(1.) THE applicant claims to be a company incorporated in the Cayman Islands having its Indian project office situated in Mumbai. The control and management of the applicant is situated wholly outside India. It is "engaged in the business of providing services and facilities in connection with the prospecting for and extraction of and exploration of mineral oils". It has entered into a contract with Naptogaz India P. Ltd. for provision of mud -laboratory, operating personnel (mud -engineers) and mud chemicals. Naptogaz along with others has the right "to carry out petroleum operations in Block CB -ONN -2004/5" pursuant to a production sharing contract.
(2.) THIS Authority allowed the application under section 245R(2) of the Act for rendering rulings on the above two questions. The application was thereafter heard in detail leading to the present rulings.
(3.) ON behalf of the Revenue, it is contended that what is rendered by the applicant is technical services and section 44DA or section 115A was attracted.

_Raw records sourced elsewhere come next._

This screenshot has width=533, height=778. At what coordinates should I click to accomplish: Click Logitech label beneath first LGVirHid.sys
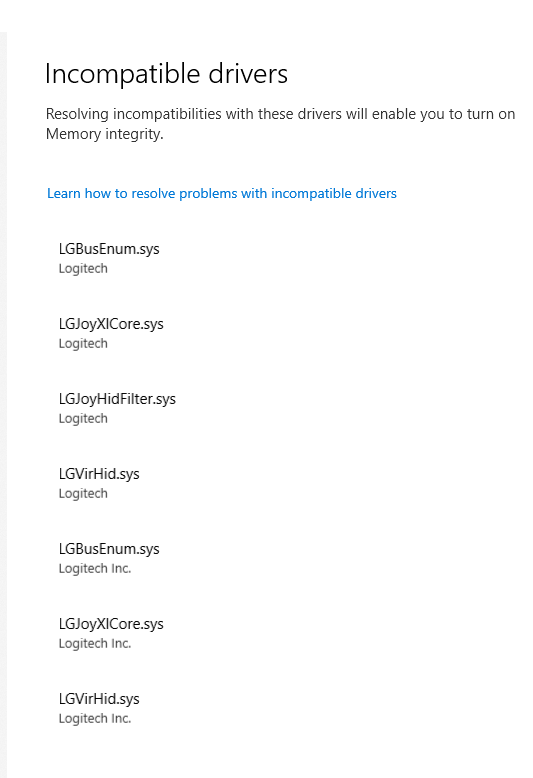(83, 493)
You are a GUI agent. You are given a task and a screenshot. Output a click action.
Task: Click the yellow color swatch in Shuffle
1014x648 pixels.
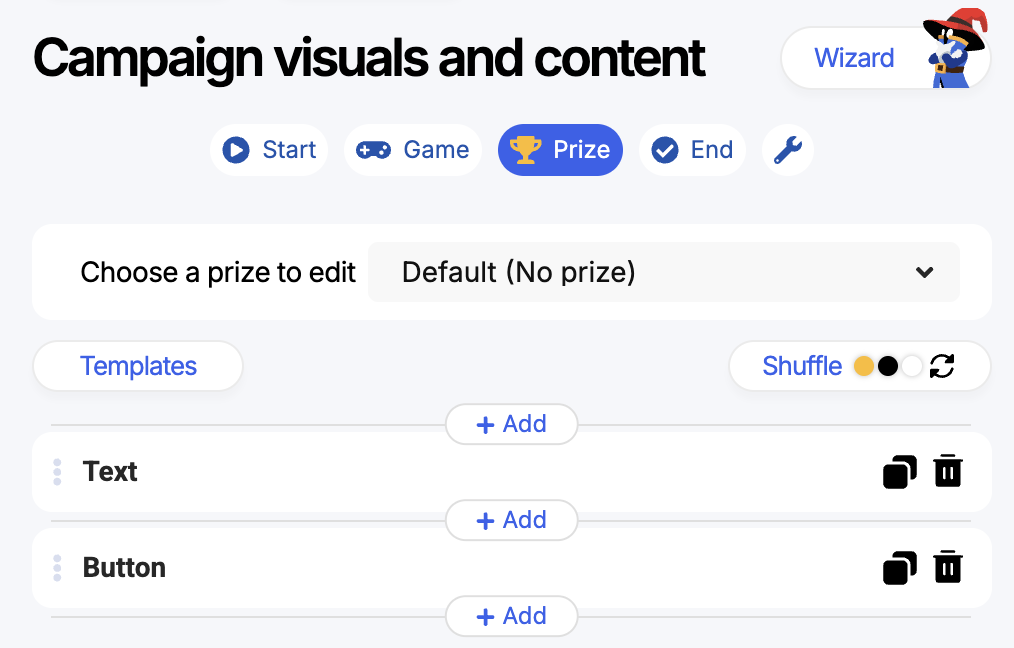click(x=864, y=366)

By virtue of the proviso to section 44BB(1) of the Act, the payment received by the applicant cannot be brought within section 44BB(1) of the Act, even if the services are rendered in connection with mining for mineral oil. It is submitted that the exception contained in Explanation 2 to section 9(1)(vii) of the Act was not applicable since the applicant had not undertaken any mining or like project. It was merely rendering service to a company that had undertaken that project. The service rendered by the applicant was technical in nature and the fees collected as consideration for it was "fees for technical services" and taxable as such under the Act. There was no tax convention with the Cayman Islands.